Even though much of the wealth of Bristol and Liverpool merchants came from the slave trade, in 1807 the British Parliament outlawed it. This was at the height of the Napoleonic war, two years after Trafalgar. The Royal Navy was fully committed against the French. The Admiralty sent two warships to West Africa on anti-slavery patrol despite the fact that the war with France and then the United States demanded most of the Navy’s ships.
In 1819, Britain was able to create a dedicated West African Squadron, with half a dozen ships. Its strength grew to a dozen or more in the 1830s and upwards of 20 after 1840. International treaties gradually expanded enforcement rights until by the mid-1830s any slaver could be taken. Britain itself emancipated its last slaves in the West Indies in 1834. Small, shallow-draft brigs, not much larger than the slavers they set out to catch, were best suited to this duty. The Admiralty began replacing its aged small vessels with new classes of nimble brigs in 1828 and 1834. The Navy also turned suitable captured slave ships into vessels sent out to capture other slavers. By the 1840s, steam powered warships became common and were well suited for the West African coast. From 1850 on, there were never fewer than eight steamers on station, and by 1860 the squadron was only steamers.

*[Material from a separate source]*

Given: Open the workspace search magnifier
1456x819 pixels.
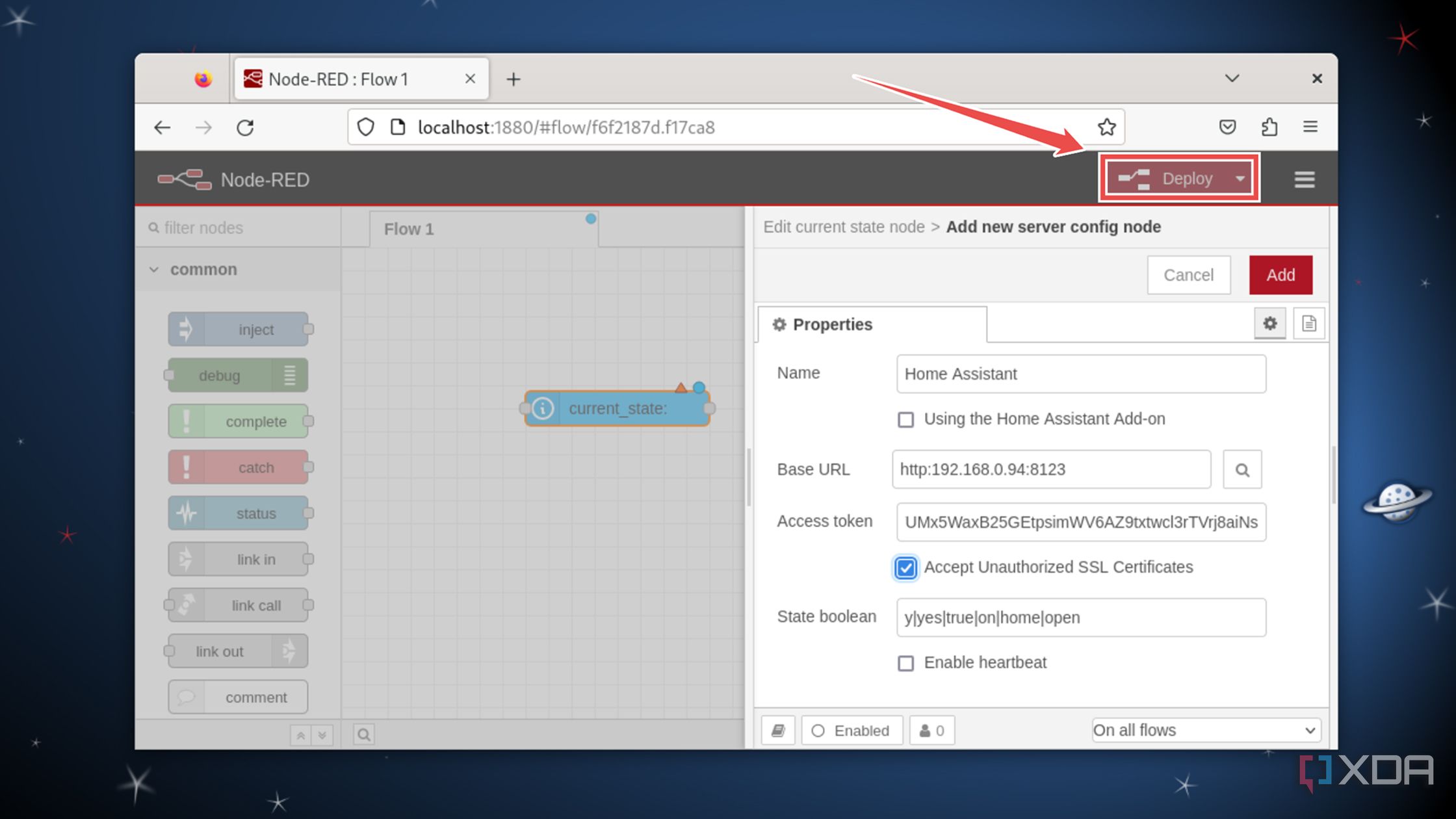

Here one of the Royal Navy’s brigs is in hot pursuit of a Baltimore clipper-style brig. The painting, bought in Britain, came to Penobscot Marine Museum in 1962 with no information other than the artist’s name, E. Poulson.
Poulson’s paintings are rare. They appear in few museum collections. He seems to have been a retired master mariner, possibly a Royal Navy officer. In retirement he painted from about 1840 to about 1865, living in Sunderland, on the North Sea near Newcastle. As a seafarer or naval officer, he could have witnessed such a chase as this and been one of the British officers.
Poulson would have seen lithographs published by the artist W.J. Huggins who depicted a number of incidents in the anti-slaver war in the 1820s and 30s in his print series. Huggins was tremendously prolific, and his lithographs were popular. In 1830 he was appointed royal marine artist. But his work is quite static; Poulson’ painting is far more vibrant, and he may have hoped to achieve commercial success selling it to a print maker.
The scene is fascinating. It’s a dramatic moment in a despicable business. A black squall, possibly assisted by a naval cannon ball, has just split the slaver's fore topsail. Men are racing aloft to take it in and perhaps finish setting the lower sail, called the foresail. Slowing down meant capture.
On deck remarkable detail tells a further story. The slaves are being taken out of the hold and sat down underneath the windward rail. In the War of 1812, sailors learned the value of getting the large crew of a privateer to sit to windward to improve stability and increase speed. It’s done today in racing sailboats large and small. Bringing the slaves out of the hold would also make it easy to throw them overboard, something not uncommon when a slave ship was in danger of being captured. Further careful examination shows some of the slaver's crew to be African.
The slaver has the raked masts and the sizable rig developed in Baltimore privateers in the War of 1812. The type continued to be built in Baltimore, in the decades after the war, for owners who needed speed--including some slave traders, although these were carefully masked to avoid the law. The style spread to other countries where small, fast ships were needed. This brig has a figurehead, possible a witch, something that may lead to identifying the ship.
Slavery was a horrible business, whose façade was often beautiful ships. Slave trade profits brought beauty and luxury to its practitioners, misery and death to its victims. Did this slaver escape? Was she captured, perhaps to be turned against its fellow slavers like many of her fellows?